白文山无法,只得道:“也没什么,只是你那天在街上不是被一个女人给撞了一下吗,就在那时候我的人给你身上沾了点东西,此物只有淡淡的香味,不能自觉,任你去到千里,也能被我找到。要知道,你上次跑得太好,我怕你再次不见。”

这样也行?亏她自做多情,以为女人都能爱上她。她对白文山的敬仰之情越来越多,居然这种招数都能想得出来。白文山已伸手来抱她,红袖一急往后闪,后面是墙,她的头“呯”地一声撞得结结实实,头晕眼花中只听一声喝斥,白文山叫道:“你敢!”但觉胸口一阵剧痛,低头一看,一柄利刃没入她的心口,只余刀柄在外,她抬起头看着满手鲜血的秦如玉,秦天已经倒在一边,生死未知,刚刚秦家父女定是出手偷袭,其实白文山一到,她就把注意力放在了应对他身上,秦家父女倒真没看,她长在法制社会,实在低估了人心险恶。她张了张嘴,想问问为什么,她还没来得及发神威把坏人全部打趴下,她明明可以没事的,为什么?

到最后什么都来不及说,再次陷入昏迷。

朝又暮

午后,红袖靠在软椅中恹恹地看着窗外几从萱草发呆,听到远处隐约传来的丝竹之声,又忍不住大叹一口气。一旁侍立的女子“扑哧”一笑:“姑娘,不若我去让她们停下来,可好?”

红袖阻止道:“别,新手都这样,人家也不容易。”

“那,我扶您在园中散散心?”

红袖苦笑着点头,是啊,她现在不仅得让别人扶着走路,吃饭得要人喂,睡觉起床上厕所样样得旁边这个叫琳若的女子,这里是如仙楼,定州中最大的青楼。对,不要怀疑,这里就是妓院,烟花之地,风月场所,她在这里养伤已经快两个月。

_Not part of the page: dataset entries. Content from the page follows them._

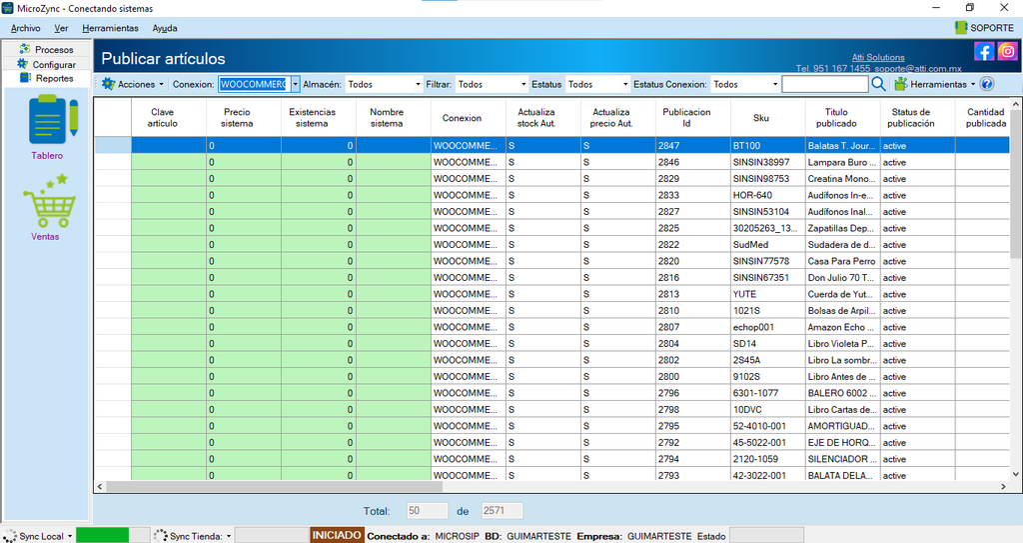Open the Instagram icon in header
Viewport: 1023px width, 543px height.
pyautogui.click(x=1007, y=51)
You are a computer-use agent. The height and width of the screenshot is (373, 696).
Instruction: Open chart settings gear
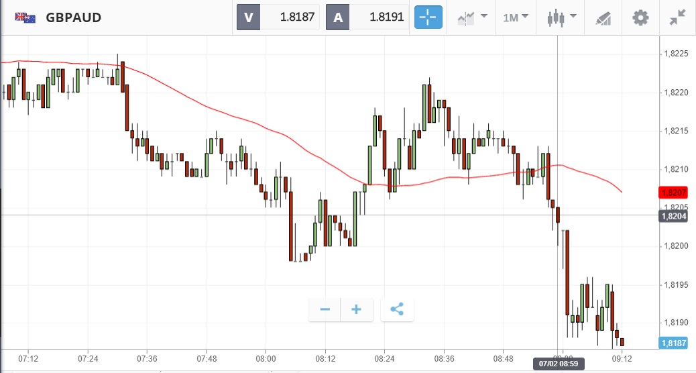click(641, 17)
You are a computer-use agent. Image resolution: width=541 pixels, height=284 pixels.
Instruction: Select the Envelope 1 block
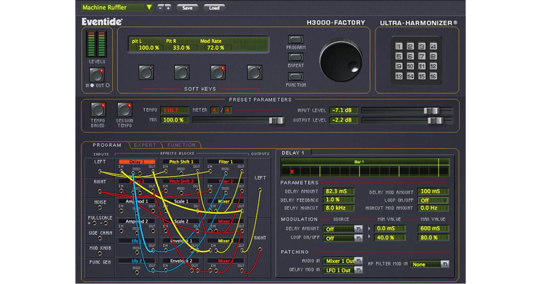[x=182, y=241]
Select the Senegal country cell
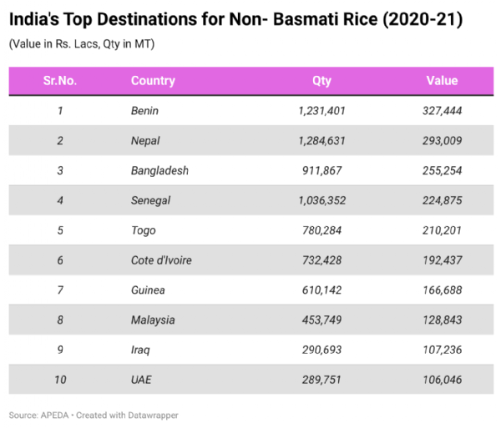 pyautogui.click(x=150, y=200)
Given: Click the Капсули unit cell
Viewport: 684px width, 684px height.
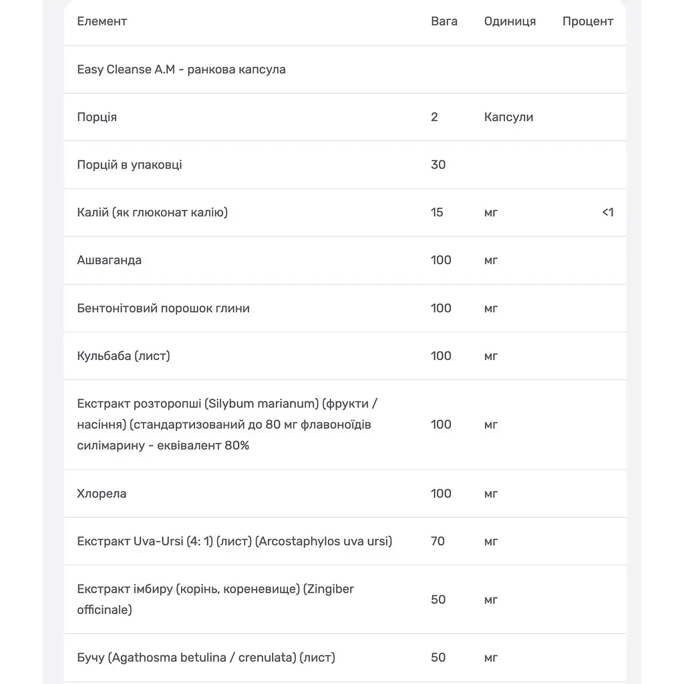Looking at the screenshot, I should [x=508, y=117].
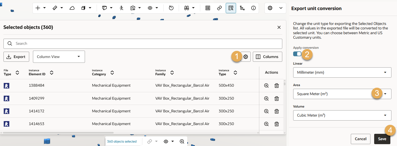The width and height of the screenshot is (397, 146).
Task: Click the info circle icon in toolbar
Action: 253,8
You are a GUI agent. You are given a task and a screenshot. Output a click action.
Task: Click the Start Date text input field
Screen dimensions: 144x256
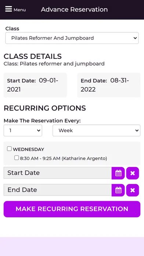coord(58,173)
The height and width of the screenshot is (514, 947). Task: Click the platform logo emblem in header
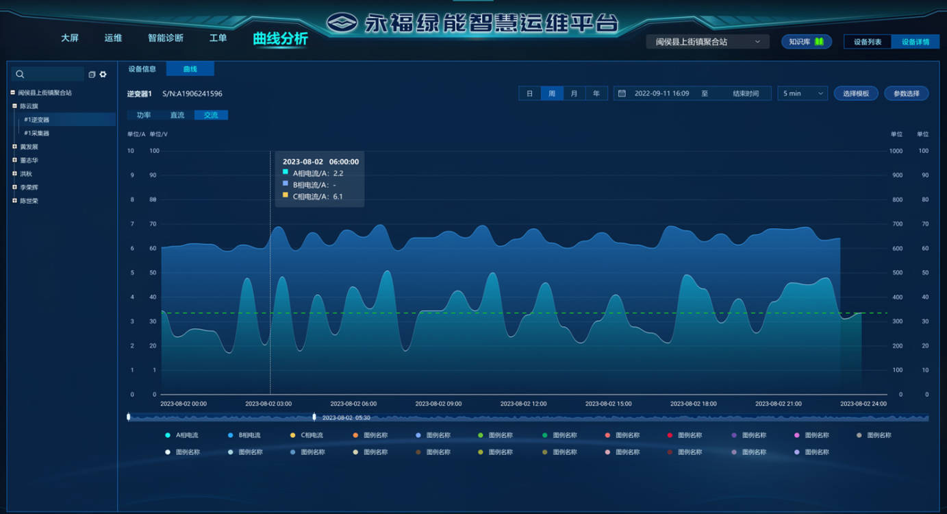coord(342,23)
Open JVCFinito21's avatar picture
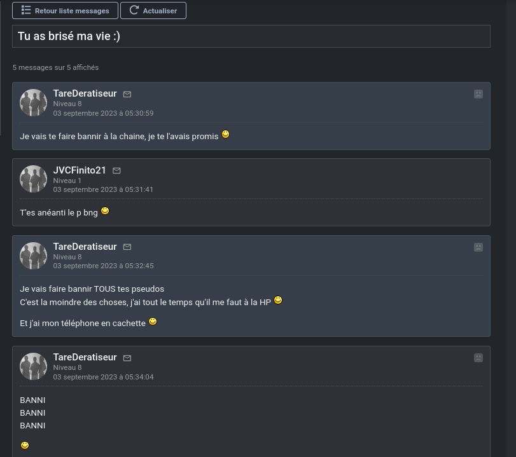The image size is (516, 457). point(33,179)
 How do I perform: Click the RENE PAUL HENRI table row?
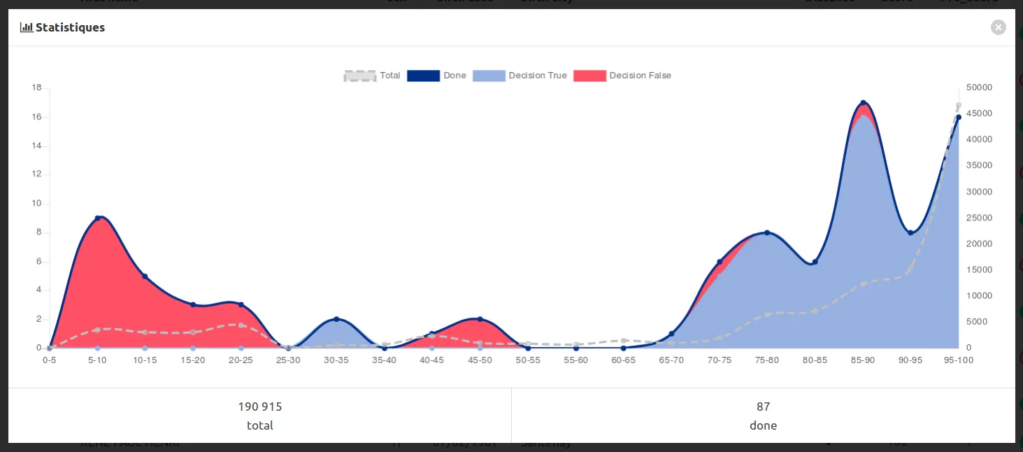click(x=130, y=442)
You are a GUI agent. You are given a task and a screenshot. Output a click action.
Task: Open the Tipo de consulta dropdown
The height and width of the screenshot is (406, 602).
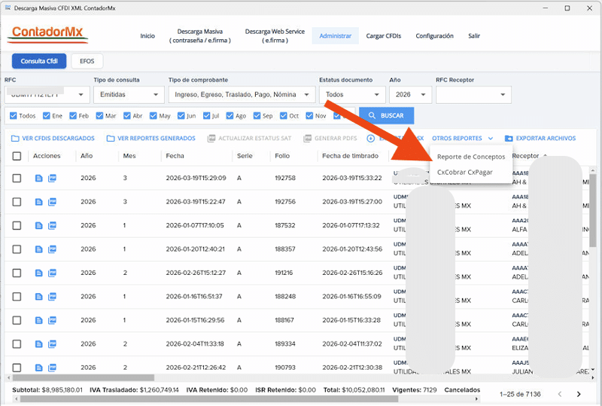[128, 95]

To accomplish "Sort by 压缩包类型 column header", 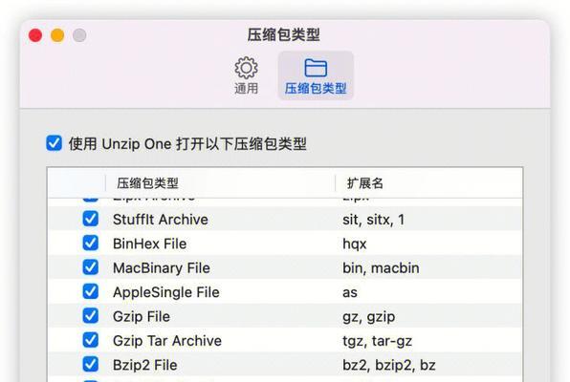I will [220, 183].
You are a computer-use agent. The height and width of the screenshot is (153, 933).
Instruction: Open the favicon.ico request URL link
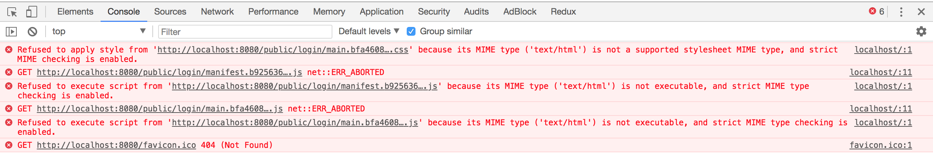[117, 145]
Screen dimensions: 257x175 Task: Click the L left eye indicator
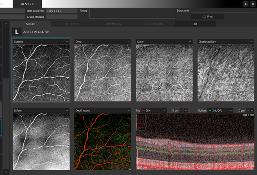[17, 32]
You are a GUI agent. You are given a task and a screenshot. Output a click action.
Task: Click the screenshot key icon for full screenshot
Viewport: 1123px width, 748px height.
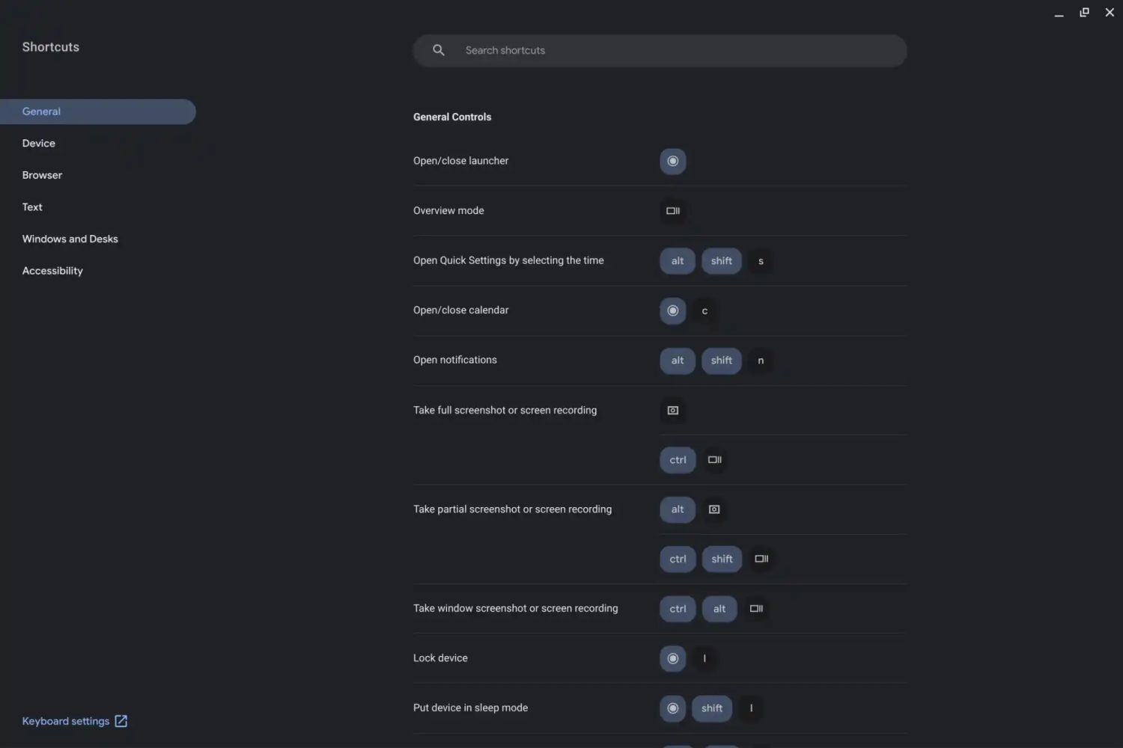point(672,411)
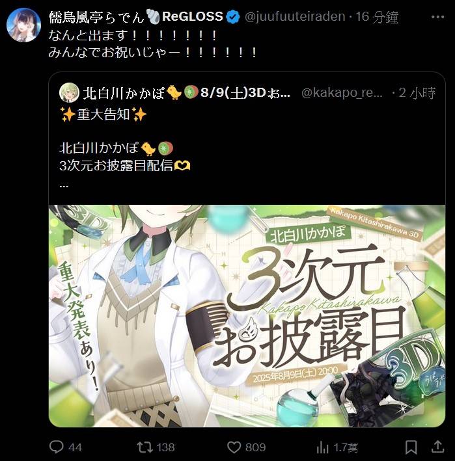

时已入冬,不过天气不算寒冷,她单人住着如仙楼中一个小小的园子,走几步便到了头,两人便坐在园子门边的石凳休息。听着又清晰不少的乐声,她连声叹气,每日下午,楼中的姑娘们安歇够了起身,便利用这下午时光,开始练习曲目,离红袖最近的,不知是哪个小倌,日日吹唱些暧昧不明的淫曲,还特别不熟练,搞得她火大不已。

也不知道是她身体素质一向好,还是这里的气候特别养人,秦如玉那一刀没能要了她的小命,据说她昏倒后,白文山一怒没留一个活口。

他将她放在这里养伤,倒也符合他的工作本质,说实话这里真是藏人的好地方,安少君他们即使能找到秦家父女关押她的地方,看到满地尸体,怎么也想不到她会被白文山“救”走。如仙楼上下都是白文山的人,她又求救无门,一下子变成了失踪少女,无处可寻。

“琳若,每天都要麻烦你,我很过意不去。”

“姑娘说哪里话,这是我应该做的。”如果不是在这里,琳若要应付各色人等,相比之下,她更喜欢呆在这里,为奴为婢也是好事。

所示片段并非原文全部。